I have a small detached in east gta I'll be listing next month. I'll you know how it goes.


----------



## Janus (Oct 23, 2013)

This correction is long overdue and I hope it's a deep one. I don't understand how record household debt doesn't start to become a problem when your collateral is falling in value.

Think of anyone who bought a house in March/April this year. Down $150,000 in the blink of an eye, and for investors the places are usually negative cash flowing to boot. Doesn't this create forced sellers?


----------



## sags (May 15, 2010)

$150,000 loss ?............pffft it is only money..........their parents money.


----------



## tavogl (Oct 1, 2014)

Markets seem very independent from each other. Vancouver is still going up 2.4% a month for the condo market. We shall see.


----------



## Pluto (Sep 12, 2013)

Garth Turner wrote today that TO real estate continues to plunge. Down 25% in three months. Ouch. 

"The median (not average) sale price in July was $960,000, compared with $1.275 million in April. That makes the 90-day decline a stunning 24.7%. By way of comparison it took a couple of years for real estate to lose 31% of its value during the last real estate crash in the early 1990s (and then 14 years to recover). Another month of this ugliness, and we will have a record on our hands – the quickest unwinding of a housing market in Canadian history. Maybe human history."


----------



## marina628 (Dec 14, 2010)

We seen a town home in Toronto (online) yesterday and our agent sent us the comps for past 6 months.An identical unit sold for $112,000 more just 3 months ago so from my point it looks like a sale going on right now


----------



## sags (May 15, 2010)

From the evidence it sounds like a "soft landing" was somewhat optimistic.


----------



## james4beach (Nov 15, 2012)

*Toronto real estate price moves*

Toronto home sales dropped 40% vs a year ago, but the average GTA price is up 5% from a year ago.
http://www.cbc.ca/news/canada/toronto/toronto-home-sales-july-1.4233295

Am I reading this article correctly? It seems to be saying that the average GTA home price is down 19% since April. Here's what I see from this article:

2016 July: 710 K
2017 April: 921 K
2017 July: 746 K

Those are pretty crazy price moves. +30% increase between the first two dates, then -19% between the second two. Could this just be an effect of the tax and policy changes?


----------



## the_apprentice (Jan 31, 2013)

james4beach said:


> Those are pretty crazy price moves. +30% increase between the first two dates, then -19% between the second two. Could this just be an effect of the tax and policy changes?

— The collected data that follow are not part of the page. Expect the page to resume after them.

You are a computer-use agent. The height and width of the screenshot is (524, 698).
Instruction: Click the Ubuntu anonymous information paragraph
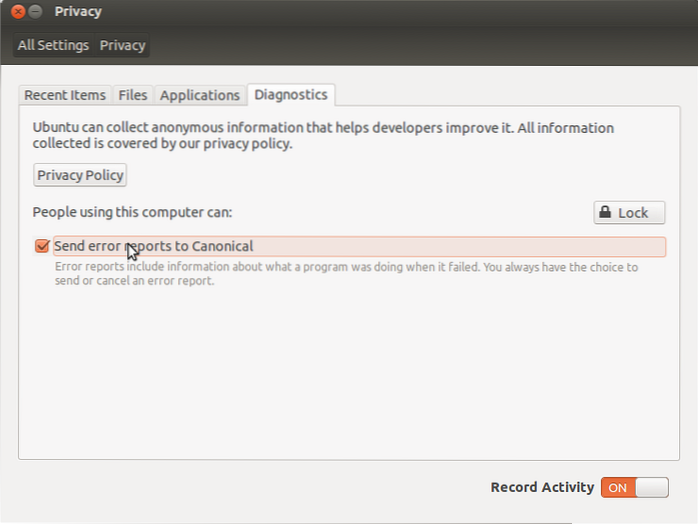pos(323,135)
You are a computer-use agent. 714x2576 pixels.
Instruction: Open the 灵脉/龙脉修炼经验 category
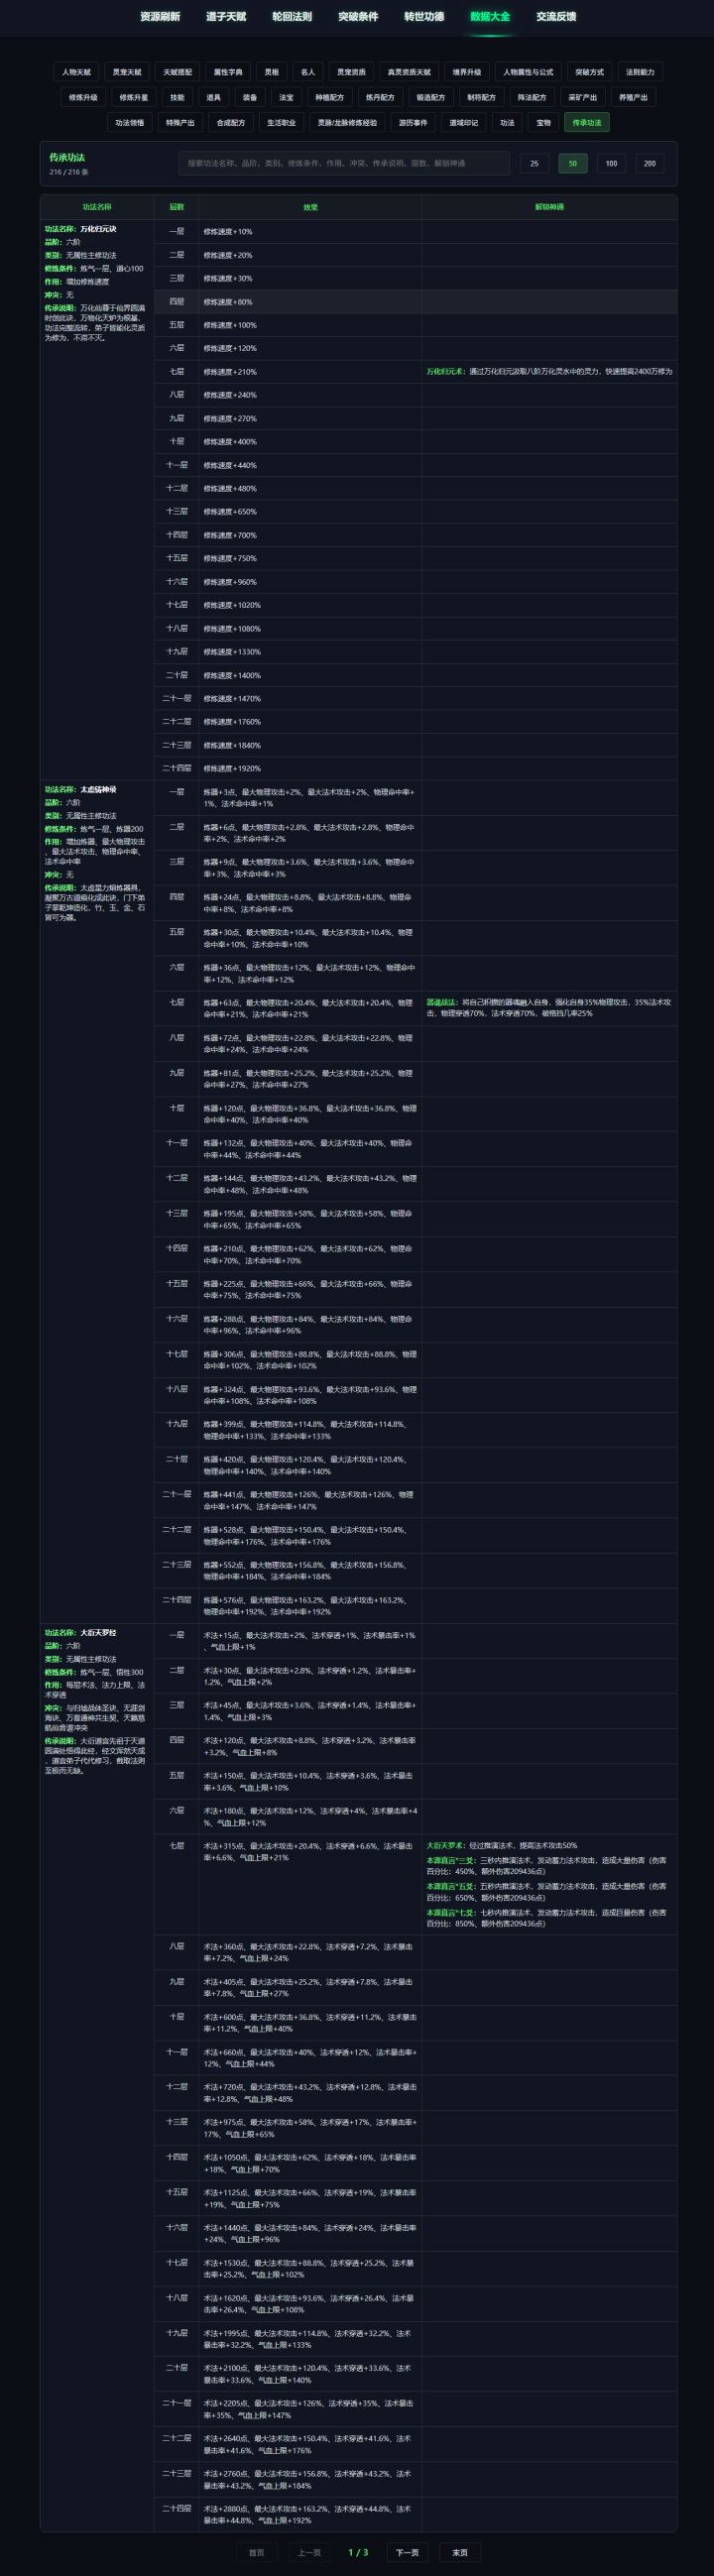(347, 123)
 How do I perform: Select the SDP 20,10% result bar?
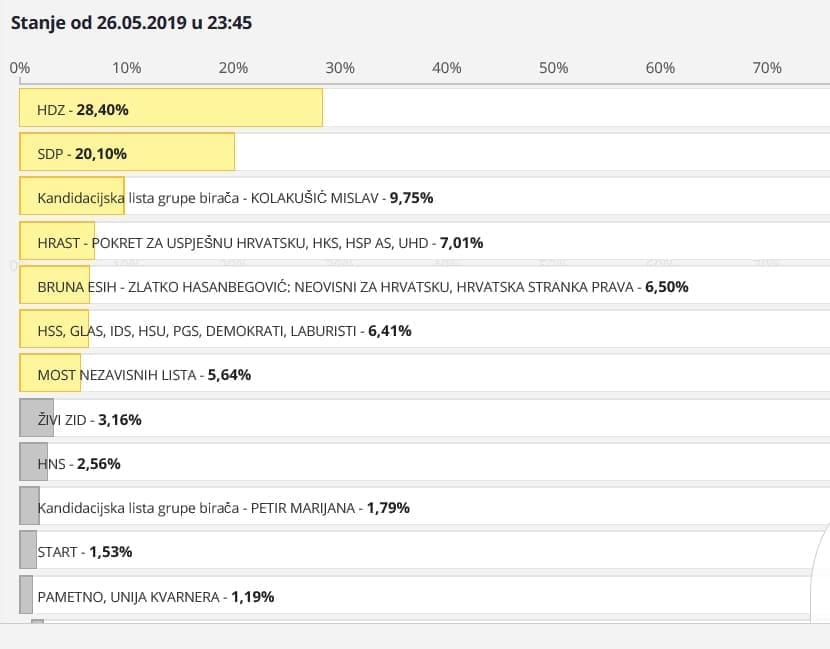127,153
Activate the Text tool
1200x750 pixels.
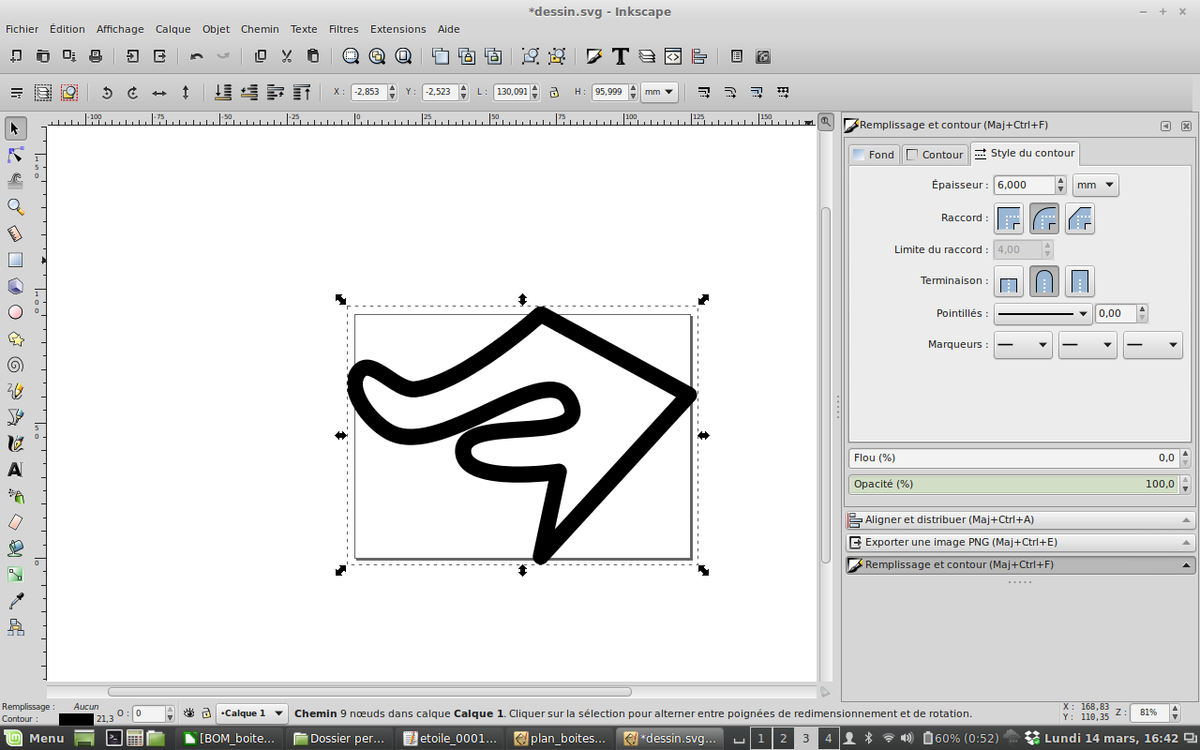[x=15, y=470]
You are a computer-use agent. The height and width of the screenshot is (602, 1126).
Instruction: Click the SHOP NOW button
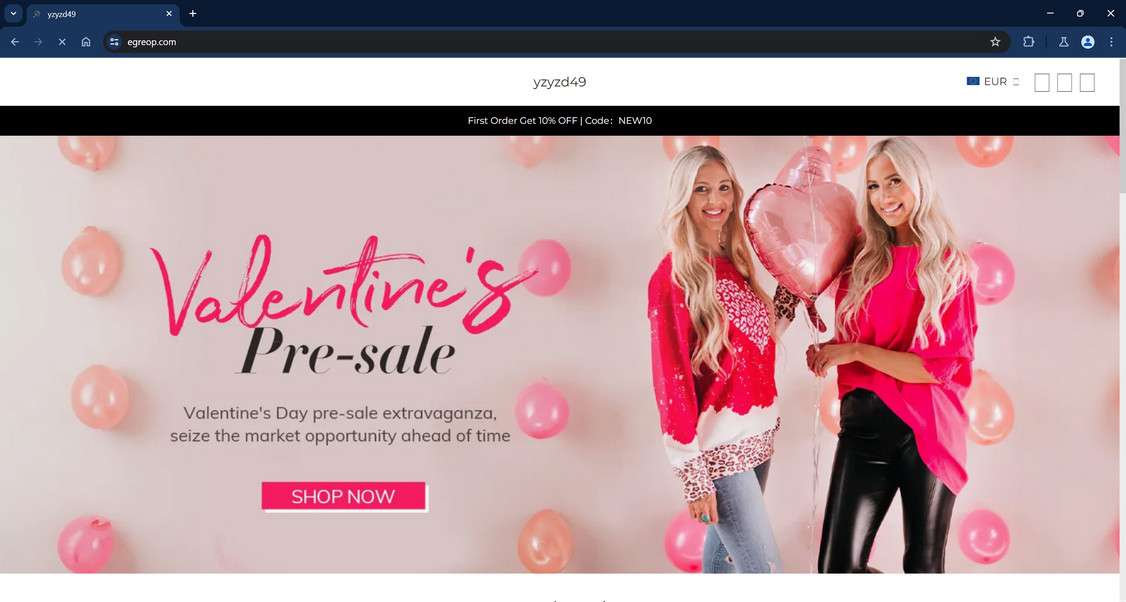pos(344,496)
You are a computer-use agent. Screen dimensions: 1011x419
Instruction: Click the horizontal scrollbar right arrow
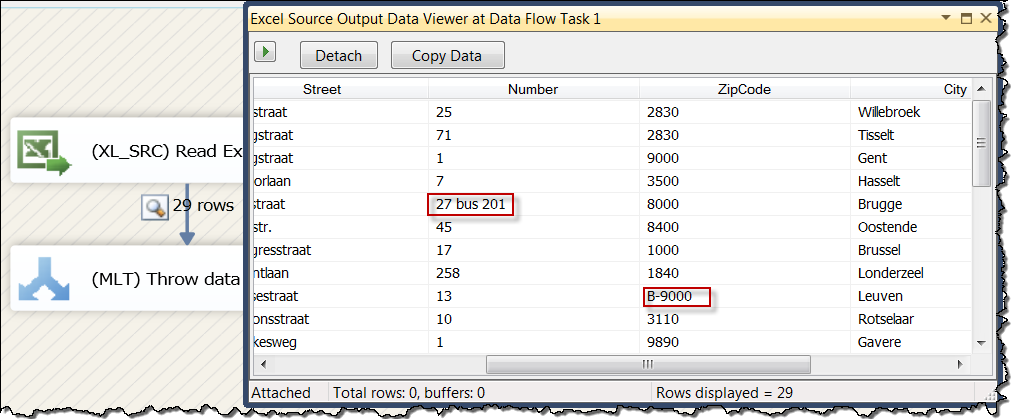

Surprisingly, that seems to be a big part of the reason. Most people are away for the Summer and it does tend to be a slow period for sales on top of that. I've heard many individuals compare Toronto to Vancouver in the sense that prices will slow down and pick back up in 8 months.

I sold an investment property in April in fear of prices rising too rapidly...


----------



## sags (May 15, 2010)

As prices continue to fall, more home owners get trapped with insufficient equity in their homes for their mortgage or HELOC debts.

It the price slide doesn't halt soon, it is going to be very ugly for some people.


----------



## Kuznec (Jul 27, 2017)

james4beach said:


> Toronto home sales dropped 40% vs a year ago, but the average GTA price is up 5% from a year ago.
> 
> Am I reading this article correctly? It seems to be saying that the average GTA home price is down 19% since April. Here's what I see from this article:
> 
> ...


What changes in taxes do you mean?


----------



## awesomeame (Nov 15, 2011)

I'm in South Etobicoke...detached homes are up for sale all over. Pick a street, you'll see signs. People with detached houses are trying to get out while they can, but the market is slipping with interest rates on the rise-they missed their chance. Condos don't seem to be going down though, they're up. Not a single unit for sale in my building. I think a big shift is happening..ppl want the life they grew up in, but are [finally] realizing that that life isn't affordable. No house and white picket fence these days...elevator and smaller spaces are where it's at thanks to realtors and ppl too dumb to resist buying crap. Realtors are definitely manipulating the market. Here, let me shuffle these papers a bit and give me 4.25%...what a crock. OMG makes me so angry

Matt


----------



## james4beach (Nov 15, 2012)

Kuznec said:


> What changes in taxes do you mean?


In April, Ontario added a new 15% tax on foreign buyers which is applied to any deals made after April 20, 2017. More info here.

Perhaps there was a flood of buying pressure ahead of the tax, which might explain that April price peak at 921 K as people pulled their buying activity earlier in time. That creates a quiet period after the tax date, so maybe that partially explains the 19% price drop off after.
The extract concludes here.